Generative AI Platform Offerings, Compute Services, Inference Endpoints & Pre-packaged offerings in AWS Marketplace (Part 4)
Generative AI Platform Offerings, Compute Services, Inference Endpoints & Pre-packaged offerings in AWS Marketplace

Generative AI Platform Offerings, Compute Services, Inference Endpoints & Pre-packaged offerings in AWS Marketplace (Part 4)

In this article, I am sharing the Platform Offerings, Compute Services, Inference Endpoints & Pre-packaged offerings for Generative AI in AWS Marketplace from partners. This is 3rd in a series of articles on 'Classifying Generative AI Partner Offerings in AWS Marketplace'. Previous articles are here: Part 1: Classification, Part 2: Foundation Models & Vector Databases, Part 3: LLMOps, Observability & Monitoring, and Security & Privacy tools.

Classifying Generative AI Partner Offerings in AWS Marketplace

Generative AI Platform offerings (Count: 14)

These offer platform tools to build Generative AI applications from end-to-end platforms to low/no-code development platforms.

Amazon Machine Image / EC2

Nvidia’s Nvidia AI Enterprise is an end-to-end, cloud-native software platform that accelerates data science pipelines and streamlines development and deployment of production-grade AI applications, including generative AI.

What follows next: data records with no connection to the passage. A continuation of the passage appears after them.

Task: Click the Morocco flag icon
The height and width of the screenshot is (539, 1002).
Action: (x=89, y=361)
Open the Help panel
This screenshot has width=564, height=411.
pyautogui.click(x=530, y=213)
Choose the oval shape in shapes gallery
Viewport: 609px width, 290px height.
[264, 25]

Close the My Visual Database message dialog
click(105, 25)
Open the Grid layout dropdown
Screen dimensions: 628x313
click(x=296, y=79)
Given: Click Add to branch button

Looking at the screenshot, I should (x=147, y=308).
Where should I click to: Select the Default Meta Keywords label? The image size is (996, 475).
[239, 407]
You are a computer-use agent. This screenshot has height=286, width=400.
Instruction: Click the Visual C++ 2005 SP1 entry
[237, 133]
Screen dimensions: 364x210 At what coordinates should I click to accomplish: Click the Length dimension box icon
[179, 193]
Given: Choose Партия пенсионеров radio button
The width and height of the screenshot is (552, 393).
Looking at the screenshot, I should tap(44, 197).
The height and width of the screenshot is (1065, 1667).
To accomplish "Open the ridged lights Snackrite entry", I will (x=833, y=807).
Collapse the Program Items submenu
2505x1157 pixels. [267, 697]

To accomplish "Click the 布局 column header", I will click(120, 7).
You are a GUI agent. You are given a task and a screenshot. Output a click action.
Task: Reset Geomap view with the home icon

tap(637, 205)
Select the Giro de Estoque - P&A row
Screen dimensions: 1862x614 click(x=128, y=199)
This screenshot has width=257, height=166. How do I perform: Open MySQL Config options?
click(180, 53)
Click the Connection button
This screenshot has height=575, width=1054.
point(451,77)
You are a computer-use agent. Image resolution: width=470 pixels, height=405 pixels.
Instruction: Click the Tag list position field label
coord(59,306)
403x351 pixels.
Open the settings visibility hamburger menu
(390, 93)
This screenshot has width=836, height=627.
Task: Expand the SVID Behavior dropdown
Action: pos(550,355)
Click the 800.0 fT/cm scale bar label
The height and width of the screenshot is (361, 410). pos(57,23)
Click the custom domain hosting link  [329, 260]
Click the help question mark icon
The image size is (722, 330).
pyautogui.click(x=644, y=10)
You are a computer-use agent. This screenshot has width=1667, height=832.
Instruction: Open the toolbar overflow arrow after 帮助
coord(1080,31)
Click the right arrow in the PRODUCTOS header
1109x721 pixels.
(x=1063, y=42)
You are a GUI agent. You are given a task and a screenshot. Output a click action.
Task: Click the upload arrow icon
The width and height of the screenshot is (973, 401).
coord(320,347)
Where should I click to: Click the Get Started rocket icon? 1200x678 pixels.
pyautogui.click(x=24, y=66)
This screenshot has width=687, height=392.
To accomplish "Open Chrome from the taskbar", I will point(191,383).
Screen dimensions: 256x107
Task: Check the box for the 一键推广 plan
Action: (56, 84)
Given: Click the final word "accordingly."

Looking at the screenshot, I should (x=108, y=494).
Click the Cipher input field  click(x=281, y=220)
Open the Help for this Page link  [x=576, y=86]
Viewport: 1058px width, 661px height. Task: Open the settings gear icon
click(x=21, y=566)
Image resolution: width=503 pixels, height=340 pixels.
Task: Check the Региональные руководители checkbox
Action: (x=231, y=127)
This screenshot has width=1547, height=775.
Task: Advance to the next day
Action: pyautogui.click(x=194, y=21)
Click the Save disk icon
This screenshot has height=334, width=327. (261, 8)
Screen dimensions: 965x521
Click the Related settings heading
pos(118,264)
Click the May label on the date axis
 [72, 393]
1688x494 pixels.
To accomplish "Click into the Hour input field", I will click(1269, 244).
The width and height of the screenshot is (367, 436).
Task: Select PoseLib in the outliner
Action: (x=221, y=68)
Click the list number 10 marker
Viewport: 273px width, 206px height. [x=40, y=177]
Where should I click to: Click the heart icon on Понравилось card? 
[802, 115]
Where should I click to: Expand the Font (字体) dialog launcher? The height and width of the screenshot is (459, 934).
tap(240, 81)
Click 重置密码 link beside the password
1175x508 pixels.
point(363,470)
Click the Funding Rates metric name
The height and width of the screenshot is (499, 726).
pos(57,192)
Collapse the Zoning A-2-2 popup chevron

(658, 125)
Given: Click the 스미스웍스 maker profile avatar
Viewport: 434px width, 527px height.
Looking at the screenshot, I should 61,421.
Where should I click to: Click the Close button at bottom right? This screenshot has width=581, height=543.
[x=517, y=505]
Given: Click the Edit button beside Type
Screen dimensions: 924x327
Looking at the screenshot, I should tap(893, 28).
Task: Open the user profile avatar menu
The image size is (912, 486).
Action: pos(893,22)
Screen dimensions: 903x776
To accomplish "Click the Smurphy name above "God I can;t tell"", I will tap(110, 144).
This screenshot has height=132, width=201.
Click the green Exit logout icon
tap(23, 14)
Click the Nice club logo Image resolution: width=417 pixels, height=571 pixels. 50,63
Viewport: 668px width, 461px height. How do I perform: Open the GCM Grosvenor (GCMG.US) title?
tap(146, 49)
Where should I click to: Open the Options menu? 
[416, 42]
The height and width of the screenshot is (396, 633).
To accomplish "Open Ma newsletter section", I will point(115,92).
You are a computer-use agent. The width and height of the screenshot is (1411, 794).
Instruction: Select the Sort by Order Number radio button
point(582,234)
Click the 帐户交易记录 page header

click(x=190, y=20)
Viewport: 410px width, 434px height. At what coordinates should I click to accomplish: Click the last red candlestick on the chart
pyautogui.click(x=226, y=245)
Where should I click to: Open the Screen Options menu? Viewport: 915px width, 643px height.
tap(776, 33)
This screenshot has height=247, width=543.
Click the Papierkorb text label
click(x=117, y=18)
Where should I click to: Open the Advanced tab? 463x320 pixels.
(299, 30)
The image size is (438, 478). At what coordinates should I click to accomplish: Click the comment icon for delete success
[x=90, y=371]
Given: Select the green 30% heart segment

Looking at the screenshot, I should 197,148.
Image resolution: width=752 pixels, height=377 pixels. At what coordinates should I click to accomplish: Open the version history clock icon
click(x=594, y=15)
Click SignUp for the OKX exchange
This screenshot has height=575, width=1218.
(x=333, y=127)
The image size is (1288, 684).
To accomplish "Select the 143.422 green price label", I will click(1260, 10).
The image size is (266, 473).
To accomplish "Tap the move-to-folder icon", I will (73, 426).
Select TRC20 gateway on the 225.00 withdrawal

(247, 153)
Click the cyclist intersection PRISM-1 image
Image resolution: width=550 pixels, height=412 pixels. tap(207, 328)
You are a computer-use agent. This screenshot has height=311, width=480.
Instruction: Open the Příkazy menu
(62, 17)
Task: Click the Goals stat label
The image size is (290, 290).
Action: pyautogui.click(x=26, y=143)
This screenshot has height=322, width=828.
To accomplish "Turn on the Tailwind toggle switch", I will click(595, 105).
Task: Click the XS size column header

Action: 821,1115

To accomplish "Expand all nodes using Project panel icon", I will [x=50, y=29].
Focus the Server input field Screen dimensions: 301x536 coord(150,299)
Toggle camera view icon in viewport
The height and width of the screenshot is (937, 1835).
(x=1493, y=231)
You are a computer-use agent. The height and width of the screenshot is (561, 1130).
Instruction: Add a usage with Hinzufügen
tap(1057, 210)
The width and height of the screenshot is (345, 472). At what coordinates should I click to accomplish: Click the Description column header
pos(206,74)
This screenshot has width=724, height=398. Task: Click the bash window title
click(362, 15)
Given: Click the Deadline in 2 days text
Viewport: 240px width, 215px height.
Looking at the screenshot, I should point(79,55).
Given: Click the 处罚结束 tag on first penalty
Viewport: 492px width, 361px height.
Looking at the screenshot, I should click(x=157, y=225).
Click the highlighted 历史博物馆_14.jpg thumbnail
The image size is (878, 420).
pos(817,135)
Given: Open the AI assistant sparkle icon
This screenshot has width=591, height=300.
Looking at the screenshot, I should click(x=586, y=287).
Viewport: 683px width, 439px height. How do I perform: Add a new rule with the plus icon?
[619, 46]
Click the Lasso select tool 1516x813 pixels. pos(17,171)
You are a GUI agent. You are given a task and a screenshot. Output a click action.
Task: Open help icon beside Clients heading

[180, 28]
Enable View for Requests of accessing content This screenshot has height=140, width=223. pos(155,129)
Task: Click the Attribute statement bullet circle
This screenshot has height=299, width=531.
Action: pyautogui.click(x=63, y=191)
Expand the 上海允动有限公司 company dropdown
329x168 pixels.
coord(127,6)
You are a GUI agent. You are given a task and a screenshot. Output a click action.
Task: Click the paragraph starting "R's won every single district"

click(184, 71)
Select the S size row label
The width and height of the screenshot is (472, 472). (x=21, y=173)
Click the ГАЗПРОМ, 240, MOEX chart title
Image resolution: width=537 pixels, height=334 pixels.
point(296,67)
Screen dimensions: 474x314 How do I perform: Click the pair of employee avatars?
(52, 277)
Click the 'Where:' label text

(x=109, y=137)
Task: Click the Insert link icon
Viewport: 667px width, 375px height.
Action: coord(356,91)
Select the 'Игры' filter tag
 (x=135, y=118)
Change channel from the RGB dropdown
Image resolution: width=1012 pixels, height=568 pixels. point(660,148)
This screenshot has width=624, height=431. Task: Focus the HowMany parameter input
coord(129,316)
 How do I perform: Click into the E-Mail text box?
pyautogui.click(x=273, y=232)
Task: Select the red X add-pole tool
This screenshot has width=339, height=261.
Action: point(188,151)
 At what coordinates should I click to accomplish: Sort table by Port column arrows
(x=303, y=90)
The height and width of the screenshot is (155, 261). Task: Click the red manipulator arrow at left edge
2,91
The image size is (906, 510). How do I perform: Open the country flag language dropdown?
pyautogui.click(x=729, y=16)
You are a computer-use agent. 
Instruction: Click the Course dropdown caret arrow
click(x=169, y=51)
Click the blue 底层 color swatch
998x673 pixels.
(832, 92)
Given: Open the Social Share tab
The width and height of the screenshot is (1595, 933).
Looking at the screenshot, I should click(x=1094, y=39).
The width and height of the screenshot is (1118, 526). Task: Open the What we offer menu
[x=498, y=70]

Intel’s Intel? Distribution of OpenVINO? Toolkit is an open-source toolkit for optimizing and deploying AI inference. With this toolkit developers can quickly develop applications and solutions that solve a variety of tasks including emulation of human vision, Generative AI, LLMs, automatic speech recognition, natural language processing, recommendation systems etc.

Ai Bloks’ llmware for Enterprise-Grade LLM Applications is a unified, open source, extensible framework for LLM-based application patterns including Retrieval Augmented Generation (RAG).

ZS Max.AI Platform is a low code/no code platform for generative AI to enable creation of agents at scale.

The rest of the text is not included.